Silicon still rules in solar cells, but Harvard has now ranked 2.3 million possible replacements

Harvard gave a big gift to the solar community today: a database of 2.3 million materials that highlights those with the most potential to be used in solar cells. All of the materials are carbon based, which researchers believe could someday replace silicon cells due to its low cost and flexibility.
The database includes more than 35,000 materials that are at least 10 percent efficient at converting solar energy into electricity. The best are 11.13 percent efficient, which is in line with the current record for organic materials. But all of them degrade to 4 to 5 percent when actually incorporated into a solar cell. Most silicon solar cells hit at least 15 percent.

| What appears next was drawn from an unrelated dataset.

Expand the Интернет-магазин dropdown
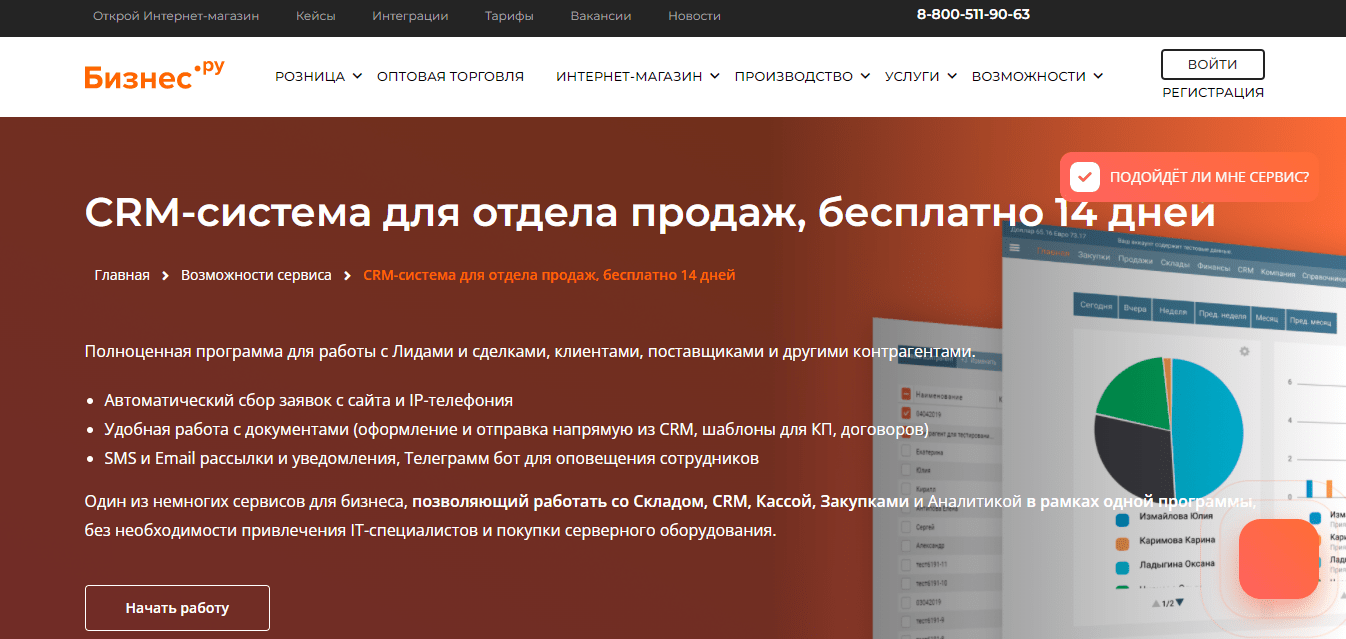(638, 76)
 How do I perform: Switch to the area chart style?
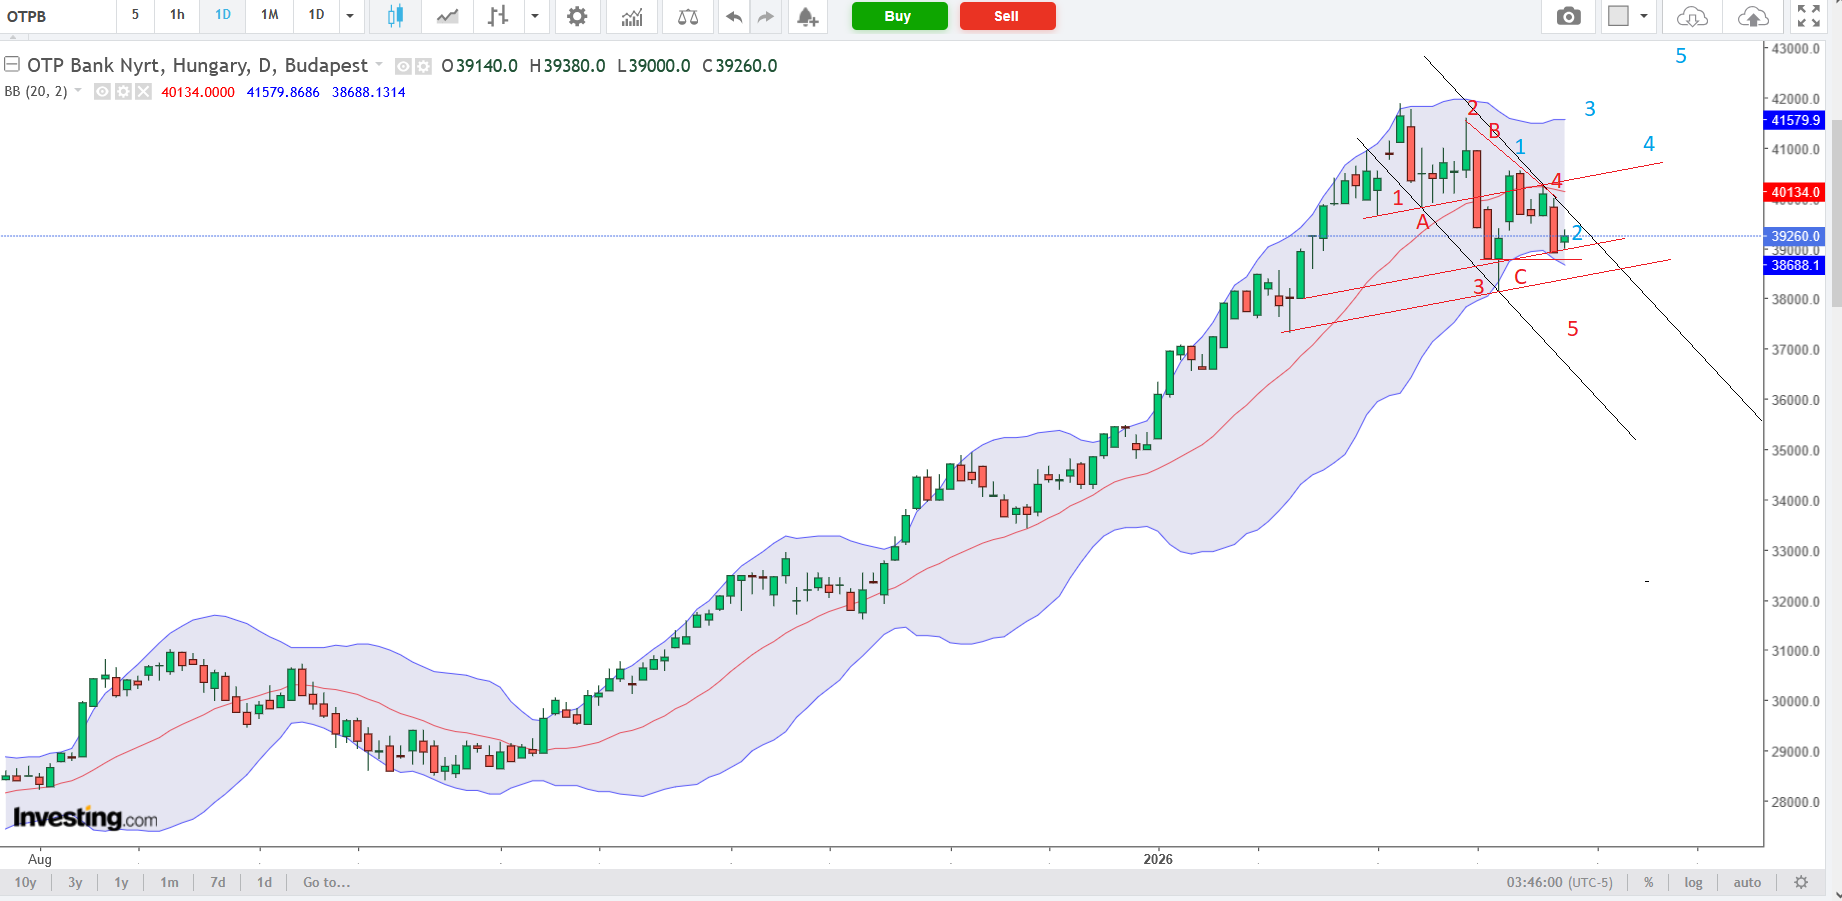point(447,16)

Much more research will need to be done before organics are in line with silicon. Scientists will need to increase their efficiency and prevent them from degrading when they come in contact with the environment, ideally increasing their lifetime to more than 10 years. Because the database is open access, any researcher can search it to pinpoint the most ideal material for their line of research. Materials are searchable by features like their efficiency, mass and energy level, eliminating the need for labs to identify and catalogue them on their own.

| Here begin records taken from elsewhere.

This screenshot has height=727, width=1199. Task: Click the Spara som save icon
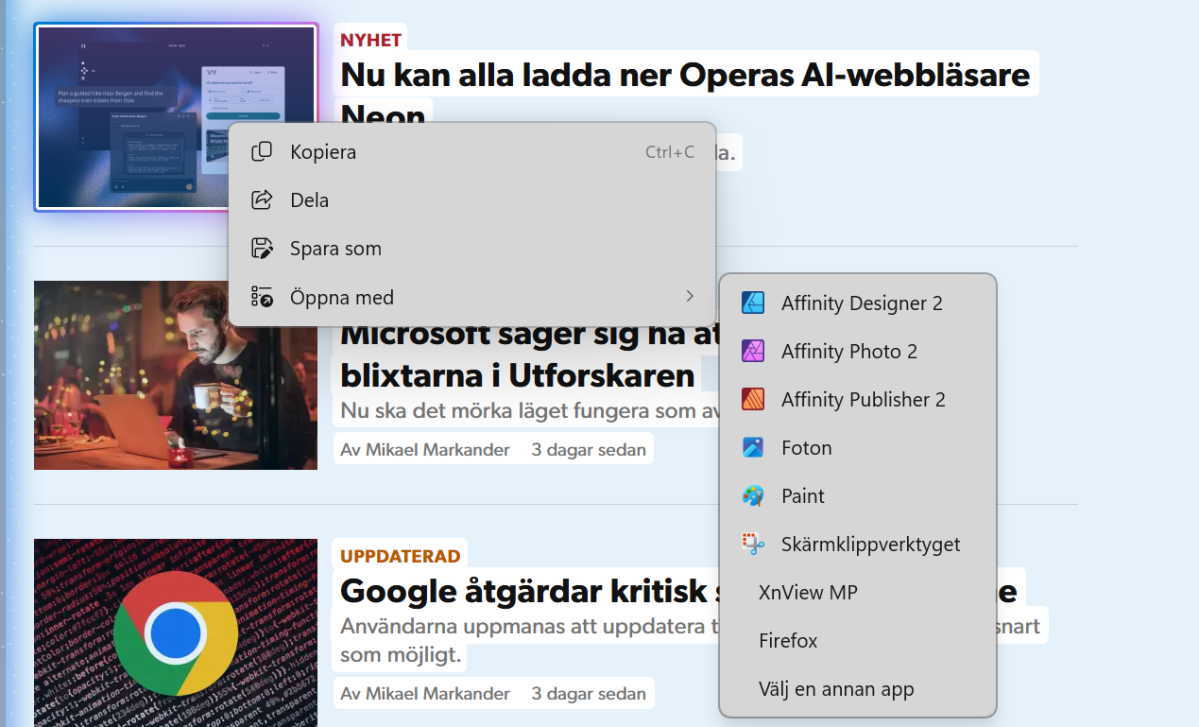pyautogui.click(x=262, y=249)
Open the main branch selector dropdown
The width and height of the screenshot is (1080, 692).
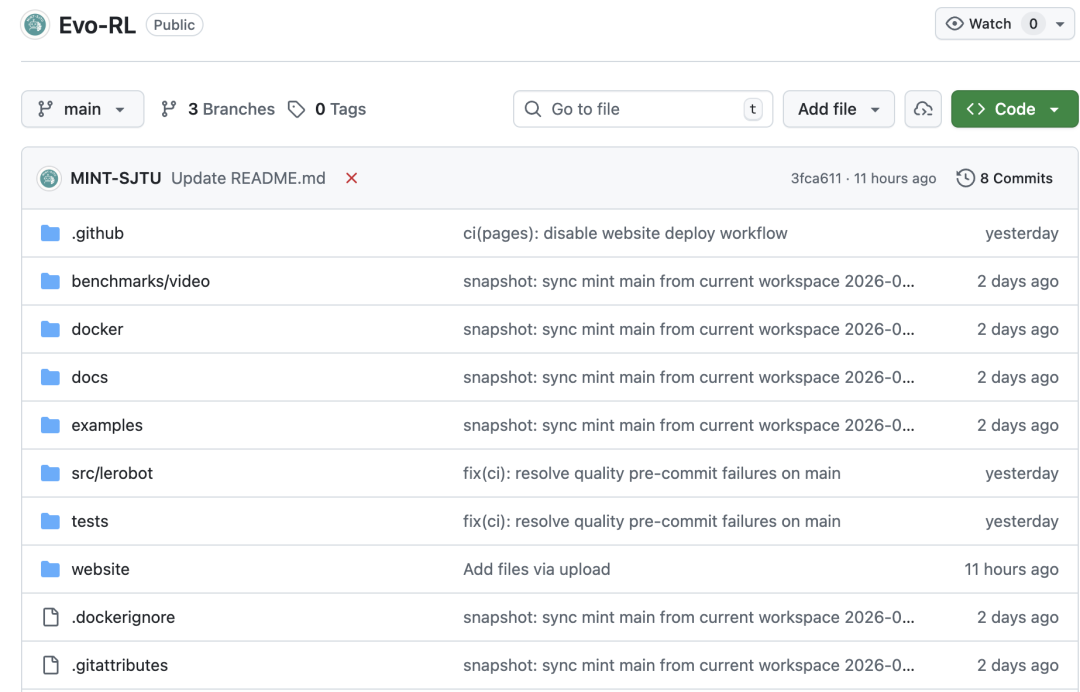tap(82, 109)
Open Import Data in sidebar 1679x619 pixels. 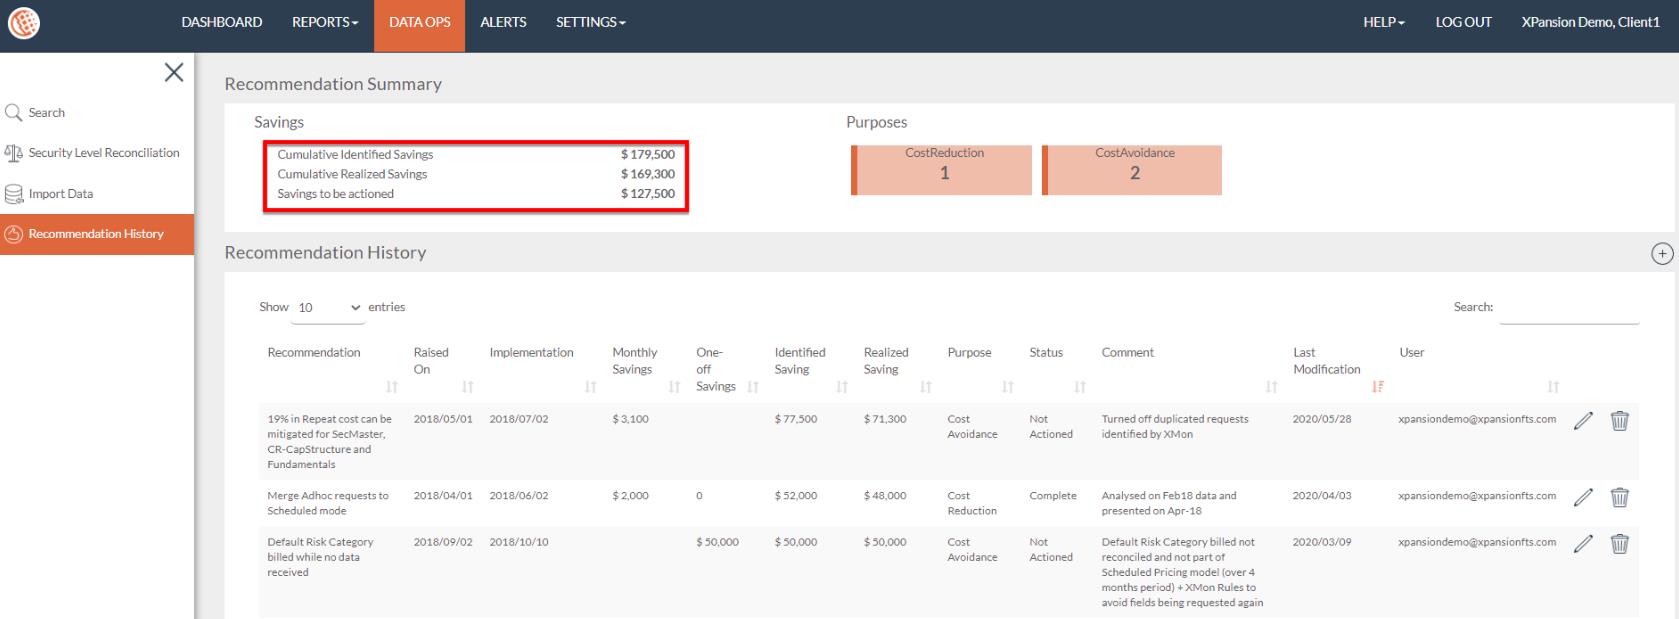(60, 194)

Harvard researchers built the database with IBM’s World Community Grid, a program that invites volunteers to donate their unused computing time to scientific projects. The equivalent of more than 17,000 years of computing time resulted in 400 TB of data and 20,000 material characterizations a day.

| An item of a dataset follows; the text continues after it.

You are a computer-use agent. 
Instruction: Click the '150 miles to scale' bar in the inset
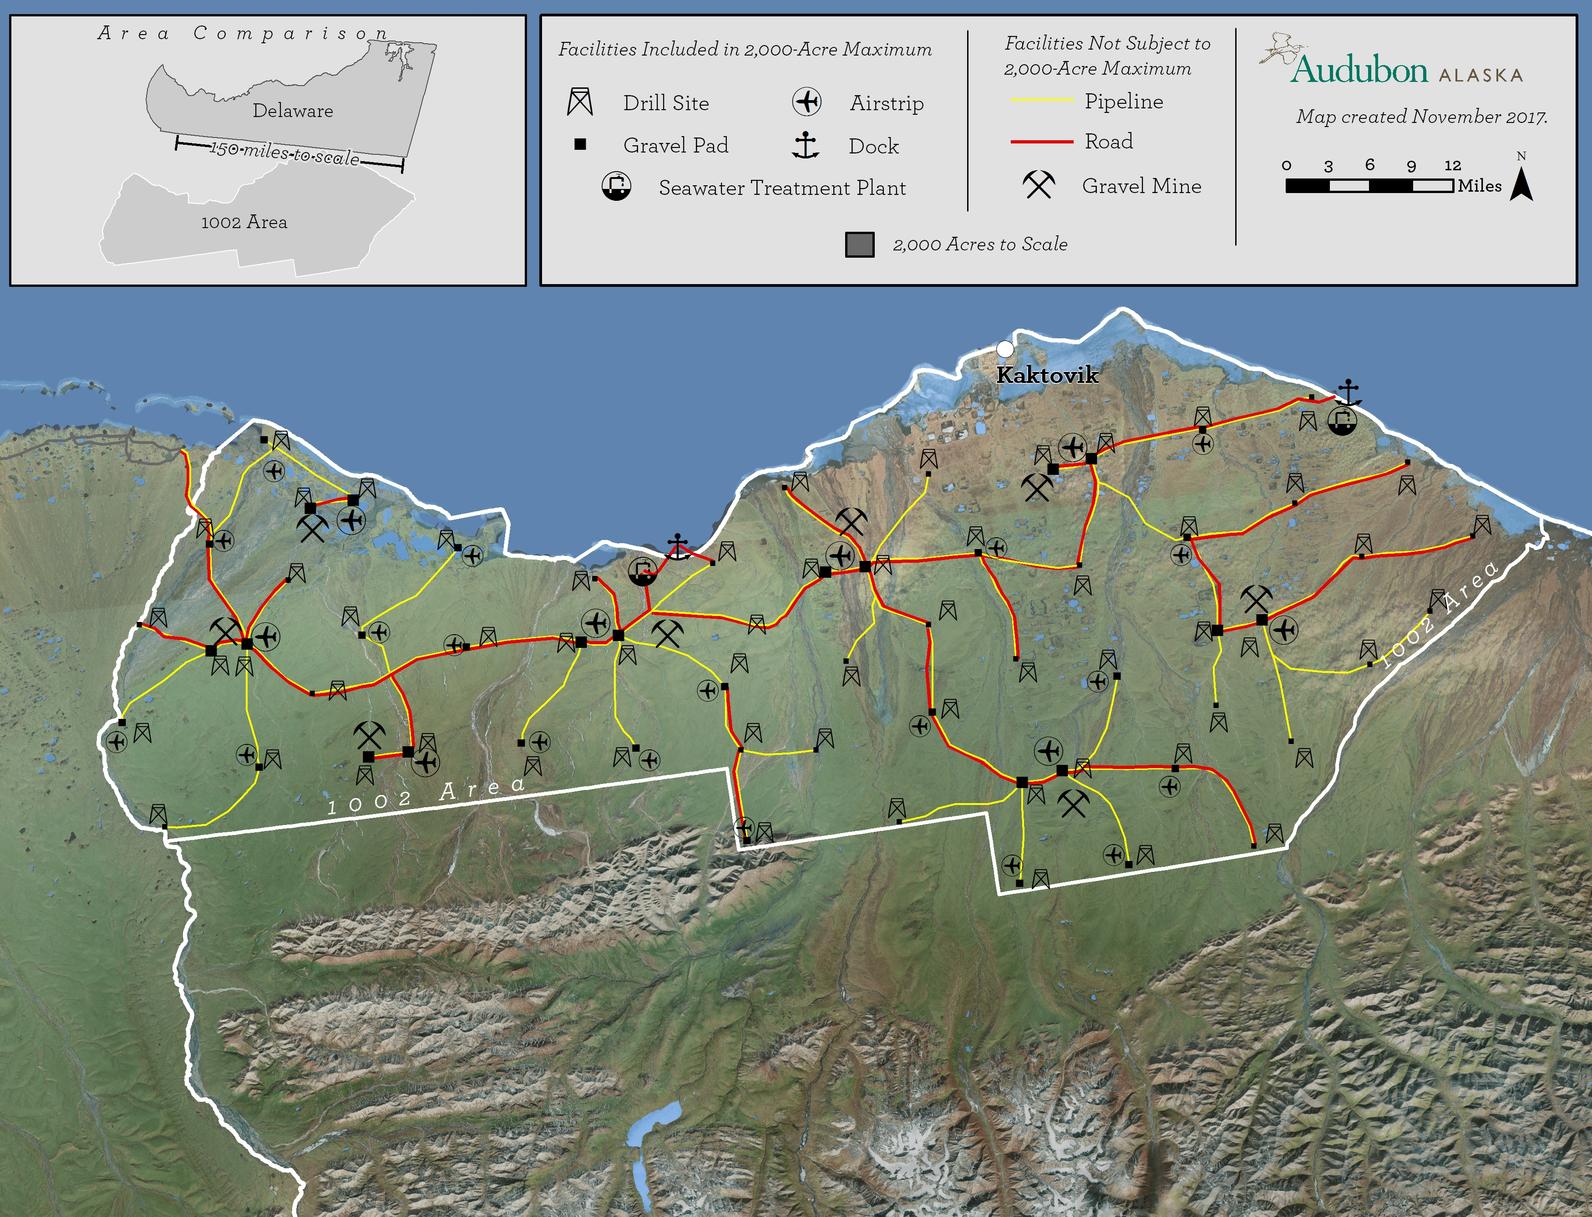tap(289, 153)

The database is part of the federal Materials Genome Initiative, which is meant to double how fast advanced materials are developed. Officials made a slew of announcements today to mark the initiative’s two-year anniversary.
The Georgia Institute of Technology and University of Wisconsin-Madison announced they will create material innovation institutes with $15 million in funding. They will launch an accelerator network with the University of Michigan. The National Institute of Standards and Technology will also fund an accelerator with $25 million.
Following Harvard’s open-access example, Lawrence Berkeley National Laboratory, MIT and a private research and development company will develop software tools that predict material behavior. Digital modeling could make it 10 times faster to develop a new material.